[What needs to be done]: Copy the part of the records that opens with the line containing "What do you" and closes with the line containing "center [898, 248].", renaming "coordinates" to "position" and leaving everything else unchanged. Leave the pictures out of your answer.

[Extracted material]:
Content starts

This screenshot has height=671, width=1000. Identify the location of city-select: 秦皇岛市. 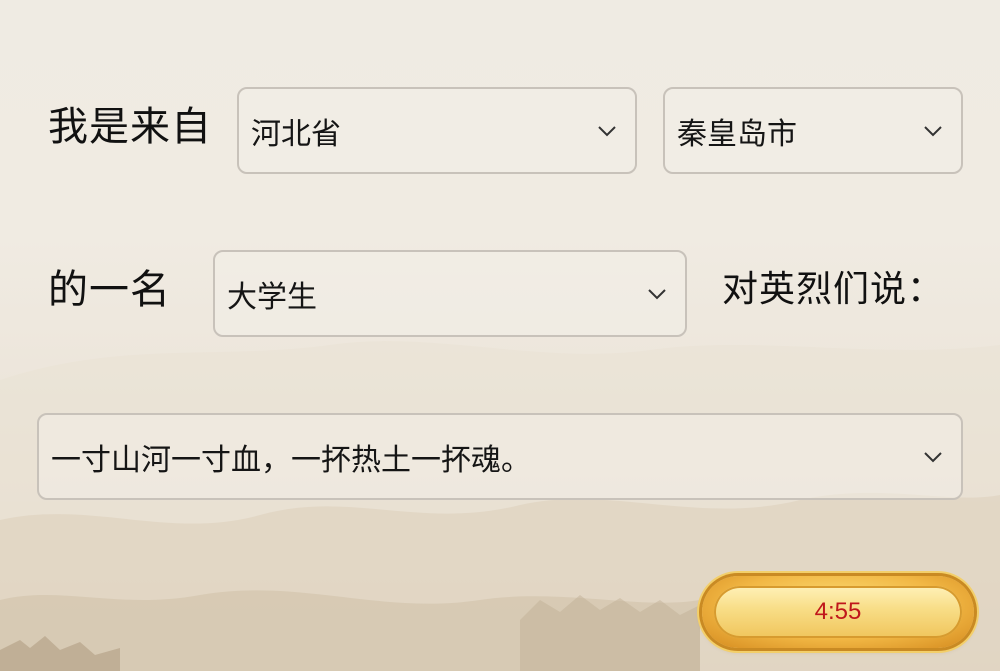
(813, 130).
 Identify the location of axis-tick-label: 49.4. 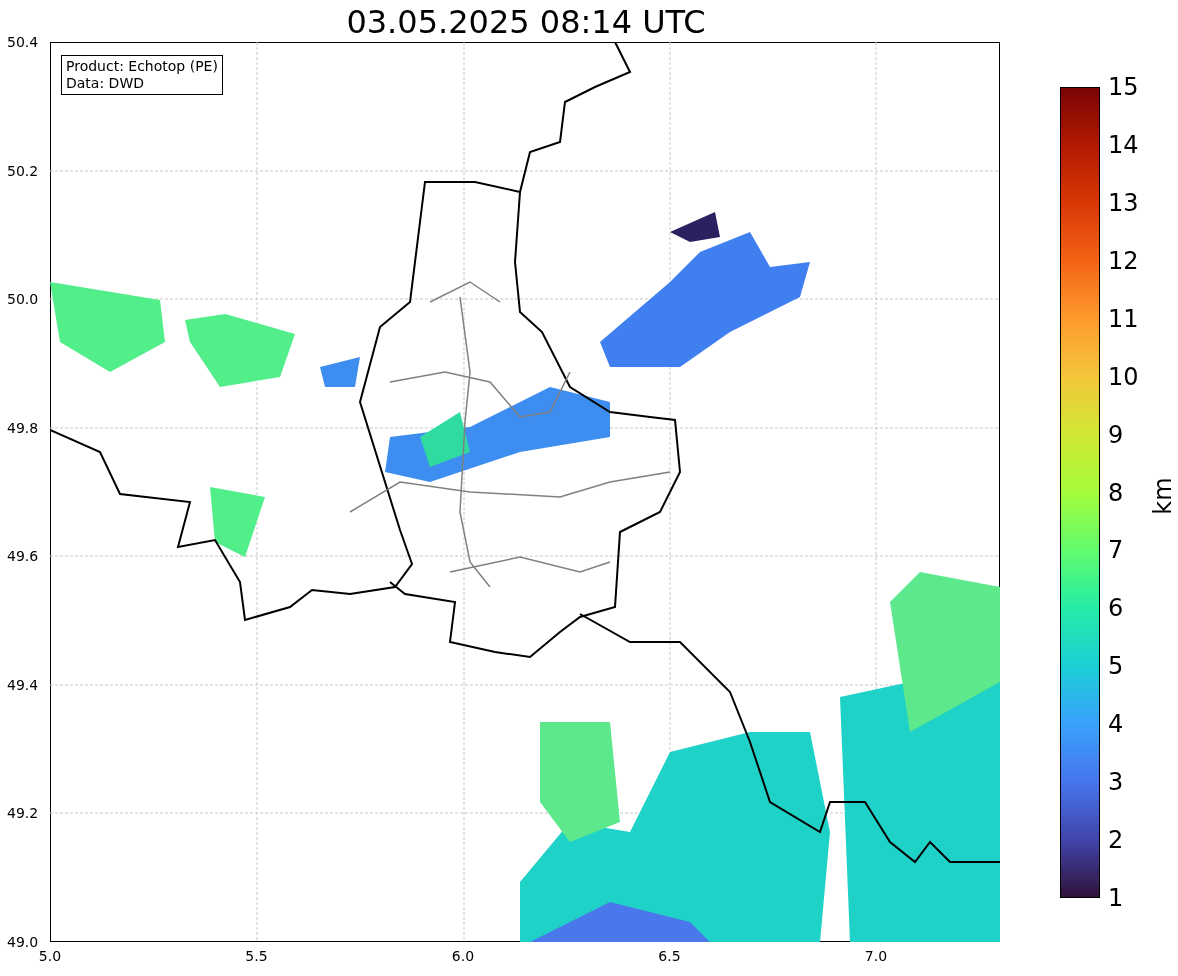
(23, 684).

Content ends
Content starts

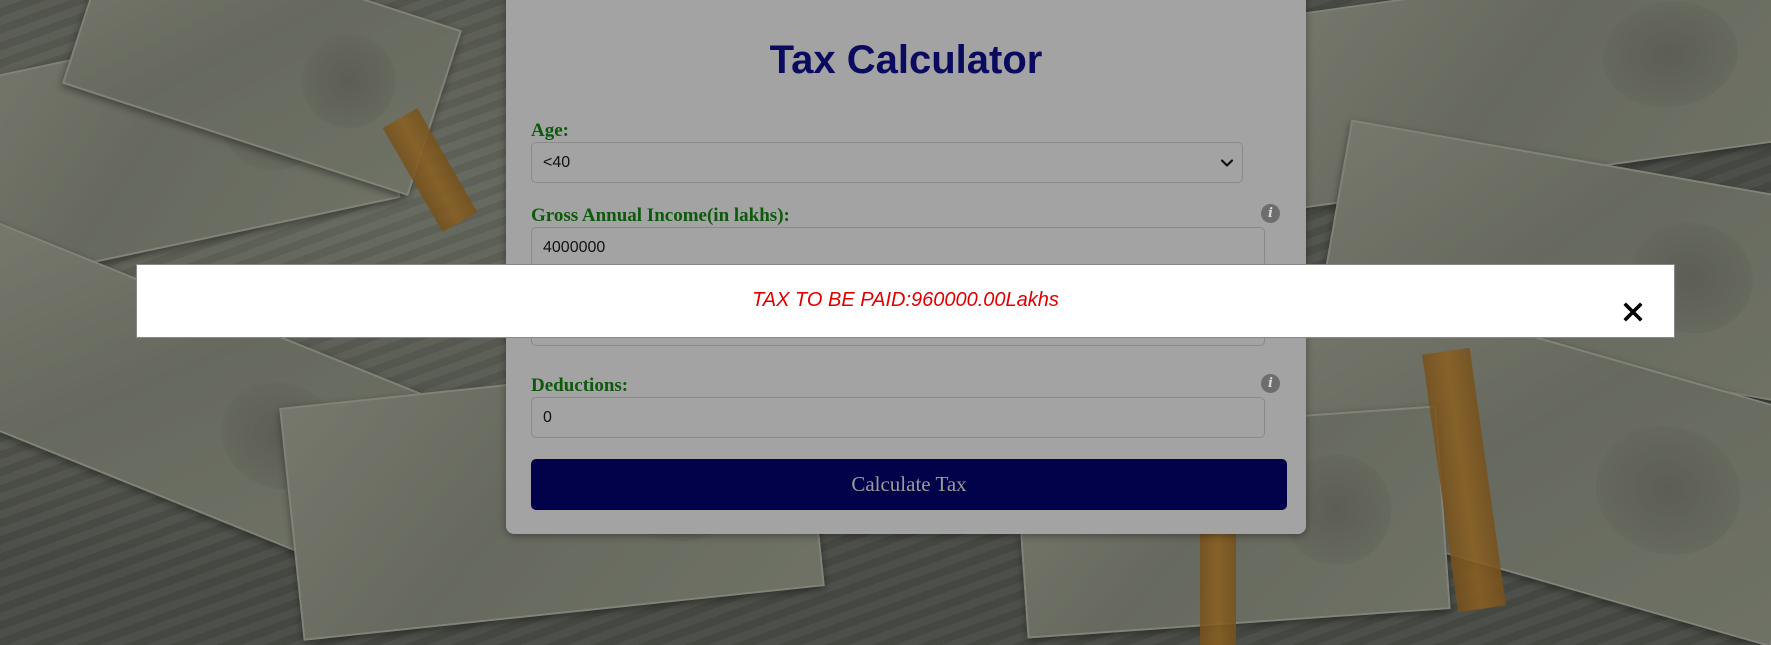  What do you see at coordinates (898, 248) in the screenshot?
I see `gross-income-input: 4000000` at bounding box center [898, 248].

Content ends

[Answer box]:
  What do you see at position (898, 248) in the screenshot?
I see `gross-income-input: 4000000` at bounding box center [898, 248].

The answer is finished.